- **Brief**
Transcribe all the entries that follow, leaving nothing out.
BEGIN
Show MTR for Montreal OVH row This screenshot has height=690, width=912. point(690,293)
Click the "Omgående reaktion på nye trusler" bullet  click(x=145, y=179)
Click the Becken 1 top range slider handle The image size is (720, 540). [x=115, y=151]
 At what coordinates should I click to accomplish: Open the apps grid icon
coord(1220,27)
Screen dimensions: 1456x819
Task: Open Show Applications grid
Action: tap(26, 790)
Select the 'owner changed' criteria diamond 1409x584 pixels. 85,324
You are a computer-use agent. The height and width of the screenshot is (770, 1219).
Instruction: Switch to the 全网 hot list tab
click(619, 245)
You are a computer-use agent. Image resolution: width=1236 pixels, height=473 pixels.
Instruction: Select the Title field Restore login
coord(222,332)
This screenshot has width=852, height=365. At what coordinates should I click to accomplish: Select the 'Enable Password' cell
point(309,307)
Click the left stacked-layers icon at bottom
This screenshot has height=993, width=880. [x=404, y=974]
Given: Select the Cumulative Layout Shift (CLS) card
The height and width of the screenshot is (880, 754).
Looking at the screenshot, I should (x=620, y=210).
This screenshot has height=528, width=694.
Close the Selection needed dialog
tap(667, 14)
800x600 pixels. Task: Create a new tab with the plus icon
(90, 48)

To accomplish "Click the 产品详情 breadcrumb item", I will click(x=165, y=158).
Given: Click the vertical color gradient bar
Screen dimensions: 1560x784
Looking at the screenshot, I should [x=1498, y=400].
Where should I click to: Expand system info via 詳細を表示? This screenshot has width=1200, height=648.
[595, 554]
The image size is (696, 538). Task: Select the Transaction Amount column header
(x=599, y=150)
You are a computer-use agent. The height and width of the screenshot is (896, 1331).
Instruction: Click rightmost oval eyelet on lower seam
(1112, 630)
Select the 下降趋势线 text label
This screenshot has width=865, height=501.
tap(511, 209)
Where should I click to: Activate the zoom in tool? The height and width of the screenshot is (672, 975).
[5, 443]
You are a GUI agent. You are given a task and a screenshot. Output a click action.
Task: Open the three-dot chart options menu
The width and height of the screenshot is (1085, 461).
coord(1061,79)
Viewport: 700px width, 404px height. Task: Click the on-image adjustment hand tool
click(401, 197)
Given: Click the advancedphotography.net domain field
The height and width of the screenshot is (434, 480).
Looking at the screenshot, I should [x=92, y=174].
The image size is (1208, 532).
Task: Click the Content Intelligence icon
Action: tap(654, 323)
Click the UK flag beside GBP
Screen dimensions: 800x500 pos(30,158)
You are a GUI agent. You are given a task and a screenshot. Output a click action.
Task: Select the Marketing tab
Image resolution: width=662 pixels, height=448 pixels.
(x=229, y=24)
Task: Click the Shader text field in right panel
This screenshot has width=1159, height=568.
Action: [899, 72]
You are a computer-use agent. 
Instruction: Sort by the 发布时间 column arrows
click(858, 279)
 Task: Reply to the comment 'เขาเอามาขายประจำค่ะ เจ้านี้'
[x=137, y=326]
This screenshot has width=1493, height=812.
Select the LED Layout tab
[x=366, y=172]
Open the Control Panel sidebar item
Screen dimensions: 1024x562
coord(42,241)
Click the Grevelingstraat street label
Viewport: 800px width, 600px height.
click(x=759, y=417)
END
- **Output for this task**
Show MTR for Montreal OVH row This screenshot has height=690, width=912. point(690,293)
Click the "Omgående reaktion på nye trusler" bullet  click(x=145, y=179)
Click the Becken 1 top range slider handle The image size is (720, 540). [x=115, y=151]
 At what coordinates should I click to accomplish: Open the apps grid icon
coord(1220,27)
Screen dimensions: 1456x819
Task: Open Show Applications grid
Action: tap(26, 790)
Select the 'owner changed' criteria diamond 1409x584 pixels. 85,324
You are a computer-use agent. The height and width of the screenshot is (770, 1219).
Instruction: Switch to the 全网 hot list tab
click(619, 245)
You are a computer-use agent. Image resolution: width=1236 pixels, height=473 pixels.
Instruction: Select the Title field Restore login
coord(222,332)
This screenshot has width=852, height=365. At what coordinates should I click to accomplish: Select the 'Enable Password' cell
point(309,307)
Click the left stacked-layers icon at bottom
This screenshot has height=993, width=880. [x=404, y=974]
Given: Select the Cumulative Layout Shift (CLS) card
The height and width of the screenshot is (880, 754).
Looking at the screenshot, I should (x=620, y=210).
This screenshot has height=528, width=694.
Close the Selection needed dialog
tap(667, 14)
800x600 pixels. Task: Create a new tab with the plus icon
(90, 48)

To accomplish "Click the 产品详情 breadcrumb item", I will click(x=165, y=158).
Given: Click the vertical color gradient bar
Screen dimensions: 1560x784
Looking at the screenshot, I should [x=1498, y=400].
Where should I click to: Expand system info via 詳細を表示? This screenshot has width=1200, height=648.
[595, 554]
The image size is (696, 538). Task: Select the Transaction Amount column header
(x=599, y=150)
You are a computer-use agent. The height and width of the screenshot is (896, 1331).
Instruction: Click rightmost oval eyelet on lower seam
(1112, 630)
Select the 下降趋势线 text label
This screenshot has width=865, height=501.
tap(511, 209)
Where should I click to: Activate the zoom in tool? The height and width of the screenshot is (672, 975).
[5, 443]
You are a GUI agent. You are given a task and a screenshot. Output a click action.
Task: Open the three-dot chart options menu
The width and height of the screenshot is (1085, 461).
coord(1061,79)
Viewport: 700px width, 404px height. Task: Click the on-image adjustment hand tool
click(401, 197)
Given: Click the advancedphotography.net domain field
The height and width of the screenshot is (434, 480).
Looking at the screenshot, I should [x=92, y=174].
The image size is (1208, 532).
Task: Click the Content Intelligence icon
Action: tap(654, 323)
Click the UK flag beside GBP
Screen dimensions: 800x500 pos(30,158)
You are a GUI agent. You are given a task and a screenshot. Output a click action.
Task: Select the Marketing tab
Image resolution: width=662 pixels, height=448 pixels.
(x=229, y=24)
Task: Click the Shader text field in right panel
This screenshot has width=1159, height=568.
Action: [899, 72]
You are a computer-use agent. 
Instruction: Sort by the 发布时间 column arrows
click(858, 279)
 Task: Reply to the comment 'เขาเอามาขายประจำค่ะ เจ้านี้'
[x=137, y=326]
This screenshot has width=1493, height=812.
Select the LED Layout tab
[x=366, y=172]
Open the Control Panel sidebar item
Screen dimensions: 1024x562
coord(42,241)
Click the Grevelingstraat street label
Viewport: 800px width, 600px height.
click(x=759, y=417)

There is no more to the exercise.